# [Excerpt to read]
══════════════════════════════

Took over 2 and a half minutes off my time from Thursday’s run. I’m still slow as molasses but I didn’t have to walk as much. I’m sure my last round of chemo next week will knock me back on my ass, but I’m going to enjoy running this week.
Just found out my fiancé has spent the last 26 years thinking the word derrière was spelled ‘dairy air’ and got its meaning because cows have smelly butts. I think someone needs to read more books.
I once ran a 22 minute 5k.
22 minutes into my run today, I had gone a little over 1.5 miles.
Today’s run felt better.
After fighting cancer and fighting through 3+ months of chemo and counting, and facing 4 or 5 weeks of radiation next month, it’s amazing that I can still get out and run at all. Even if I have to walk. Even if my fastest pace was 12 min/mile. It still counts. Every. Single. Step.
Got my garmin charging while I’m at work, going to try to run a bit this afternoon!
Starting to get some peach fuzz back on my head. I celebrated by using shampoo for the first time since January.
Only a few more months until I get all my energy back!
Finished round 5 of chemo Wednesday. Tuesday I felt awesome and went disc golfing for 3 hours with the fiancé and then went to derby practice for two hours and it was so nice to exercise. But I think I did too much and got too little sleep because I was so tired Wednesday.
I even took the day off today because off all my stupid side effects. Constant ringing my ears, tingling in my hands and arms up to my elbows, dry mouth, disgusting tasting mouth, can’t eat big meals, and after I get my shot today, body aches all over for 3 days.
It just really is discouraging to go from feeling almost normal to feeling sick again. But the good news: my head is starting to get fuzzy again so hopefully my hair will start to really grow in 2 months or so. And in 6 weeks I should have the energy to start run/walking regularly again.
I’m not the runner who leaves the race with medals around my neck
I’m the runner who knows what it feels like to come in last
I’m not the runner equipped with natural talent
so I’m the runner who knows the importance of constant training
I’m not the runner who leads the workouts
But I’m the runner who never stops trying to catch-up
I’m not the runner who wins the big race
But I’m the runner who never stops dreaming I will
Dear random people at the store,
If you want to pray for me, don’t come up and ask permission. You also don’t need to ask my name. Whatever god you believe already knows my name and situation and they probably already have everything under control. You can pray for people and not tell them. It doesn’t affect your karma points.
Also, you don’t have to tell me you’re proud of me for not wearing a hat. For all you know I could have shaved my head as some sort of satanic ritual. If I wanted to know your opinions I would have asked. My not wearing a hat in public isn’t because I want attention, it’s because hats are itchy.

══════════════════════════════

# [Data extract]

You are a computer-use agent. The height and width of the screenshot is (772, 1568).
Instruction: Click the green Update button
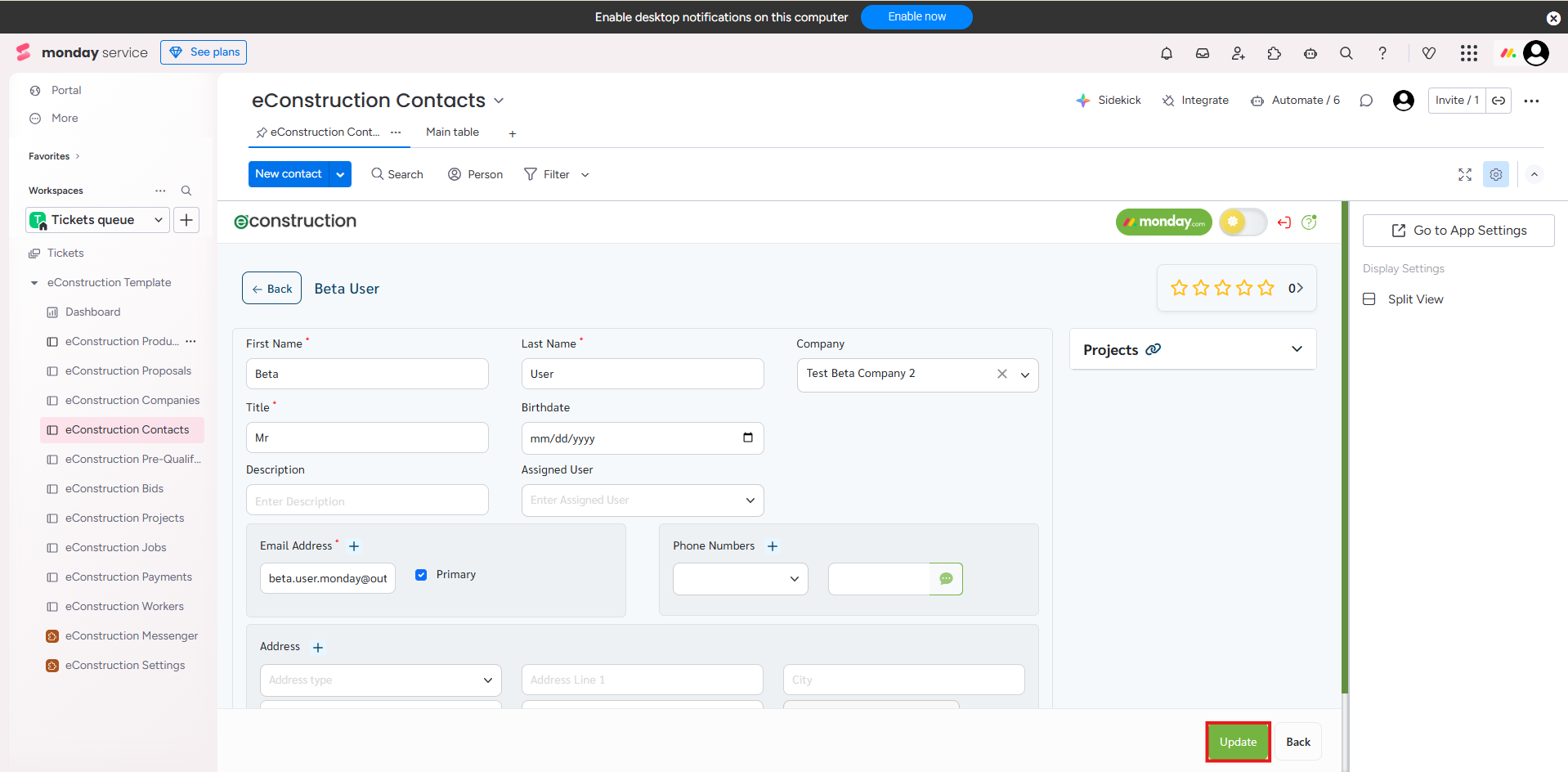pyautogui.click(x=1237, y=742)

══════════════════════════════

# [Questions to answer]
1. From the posts about running during chemo, list every side effect the writer names in the sentence about taking the day off.
2. In the posts about running during chemo, what did the writer use for the first time since January?
3. Write out the part of the posts about running during chemo that opens with the words containing "Today’s run felt" and closes with "time since January.".

# [Solutions below]
1.
- Constant ringing in the ears
- Tingling in the hands and arms up to the elbows
- Dry mouth
- Disgusting-tasting mouth
- Can't eat big meals
- Body aches all over for 3 days after the shot

2. Shampoo.

3.
Today’s run felt better.
After fighting cancer and fighting through 3+ months of chemo and counting, and facing 4 or 5 weeks of radiation next month, it’s amazing that I can still get out and run at all. Even if I have to walk. Even if my fastest pace was 12 min/mile. It still counts. Every. Single. Step.
Got my garmin charging while I’m at work, going to try to run a bit this afternoon!
Starting to get some peach fuzz back on my head. I celebrated by using shampoo for the first time since January.